Text shown:
▼▼▼
Three members of the Law School faculty have received named professorships, effective January 1. William H.J. Hubbard, ’00, deputy dean, has been named the Clifton R. Musser Professor; Thomas J. Miles, former dean of the Law School, has been named the first Richard A. Posner Distinguished Service Professor of Law in the Wallman Society of Fellows; and Darrell A. H. Miller has been named the Harry N. Wyatt Professor.

The three law professors were part of a group of 32 UChicago faculty members receiving named or distinguished service professorships from the University.

William H. J. Hubbard, Clifton R. Musser Professor

Hubbard’s research primarily involves economic analysis of litigation, courts, and civil procedure. Formerly the Harry N. Wyatt Professor of Law, he is the author of the casebook Civil Procedure: An Integrated Approach and is coauthor of Court on Trial: A Data-Driven Account of the Supreme Court of India. He is a research professor at the American Bar Foundation and was editor of the Journal of Legal Studies from 2013 to 2024.

Hubbard received his law degree with high honors from the Law School in 2000, where he was executive editor of the Law Review. Hubbard clerked for Judge Patrick E. Higginbotham of the US Court of Appeals for the Fifth Circuit. From 2001 to 2006, he practiced law as a litigation associate at Mayer Brown LLP in Chicago where he specialized in commercial litigation, electronic discovery, and appellate practice.

Before joining the UChicago faculty in 2011, Hubbard was a Kauffman Legal Research Fellow and Lecturer in Law at the Law School.

Thomas J. Miles, Richard A. Posner Distinguished Service Professor of Law in the Wallman Society of Fellows

Miles served as dean of the Law School from October 2015 through June 2025. During his deanship, Miles deepened the Law School’s distinctive commitment to path-breaking scholarship and transformative education.

Under his leadership, the Law School recruited more than a dozen academic and clinical faculty members and inaugurated the category of professor from practice. The scholarly ideas of the faculty were supported and shared more widely through the launch of three new centers. The clinical program expanded with the addition of three new clinics. Under Miles’s leadership, the Law School undertook the first significant revision to the 1L curriculum since 1977 and introduced the accelerated JD/MBA program.
▲▲▲
Task instructions:
1. Please reproduce the part of the professorship announcement that begins at the words "The three law" and ends after the words "2013 to 2024.".
2. In the professorship announcement, during which years did Hubbard serve as editor of the Journal of Legal Studies?
The lines that come next have no connection to the professorship announcement.

Data for analysis:
▼▼▼
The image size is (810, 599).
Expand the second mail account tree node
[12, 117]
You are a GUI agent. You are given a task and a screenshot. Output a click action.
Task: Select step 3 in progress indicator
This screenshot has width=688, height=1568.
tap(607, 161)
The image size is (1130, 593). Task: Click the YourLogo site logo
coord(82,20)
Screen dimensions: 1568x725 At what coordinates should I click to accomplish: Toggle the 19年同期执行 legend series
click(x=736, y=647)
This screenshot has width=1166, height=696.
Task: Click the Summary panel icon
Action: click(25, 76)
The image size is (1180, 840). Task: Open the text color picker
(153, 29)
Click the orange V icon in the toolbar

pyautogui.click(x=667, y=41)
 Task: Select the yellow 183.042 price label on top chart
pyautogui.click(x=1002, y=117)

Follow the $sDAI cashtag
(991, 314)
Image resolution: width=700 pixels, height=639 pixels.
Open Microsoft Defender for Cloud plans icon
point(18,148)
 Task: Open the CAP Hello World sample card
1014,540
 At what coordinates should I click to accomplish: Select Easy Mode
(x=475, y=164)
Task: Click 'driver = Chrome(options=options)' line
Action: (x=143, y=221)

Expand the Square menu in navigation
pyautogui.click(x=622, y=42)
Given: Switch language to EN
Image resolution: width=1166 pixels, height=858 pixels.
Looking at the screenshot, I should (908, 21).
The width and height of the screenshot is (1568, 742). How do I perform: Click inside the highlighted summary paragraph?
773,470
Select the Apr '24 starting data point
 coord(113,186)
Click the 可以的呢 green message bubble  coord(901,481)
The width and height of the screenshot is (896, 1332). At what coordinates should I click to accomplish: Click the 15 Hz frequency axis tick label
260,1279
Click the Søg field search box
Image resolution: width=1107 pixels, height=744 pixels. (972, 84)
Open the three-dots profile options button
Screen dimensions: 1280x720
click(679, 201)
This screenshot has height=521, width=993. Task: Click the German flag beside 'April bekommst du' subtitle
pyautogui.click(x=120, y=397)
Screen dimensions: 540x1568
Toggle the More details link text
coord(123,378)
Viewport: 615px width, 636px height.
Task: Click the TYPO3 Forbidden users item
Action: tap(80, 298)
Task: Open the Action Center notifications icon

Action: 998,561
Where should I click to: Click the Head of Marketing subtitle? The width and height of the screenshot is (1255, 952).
▲▲▲
Answer list:
1.
The three law professors were part of a group of 32 UChicago faculty members receiving named or distinguished service professorships from the University.

William H. J. Hubbard, Clifton R. Musser Professor

Hubbard’s research primarily involves economic analysis of litigation, courts, and civil procedure. Formerly the Harry N. Wyatt Professor of Law, he is the author of the casebook Civil Procedure: An Integrated Approach and is coauthor of Court on Trial: A Data-Driven Account of the Supreme Court of India. He is a research professor at the American Bar Foundation and was editor of the Journal of Legal Studies from 2013 to 2024.

2. From 2013 to 2024.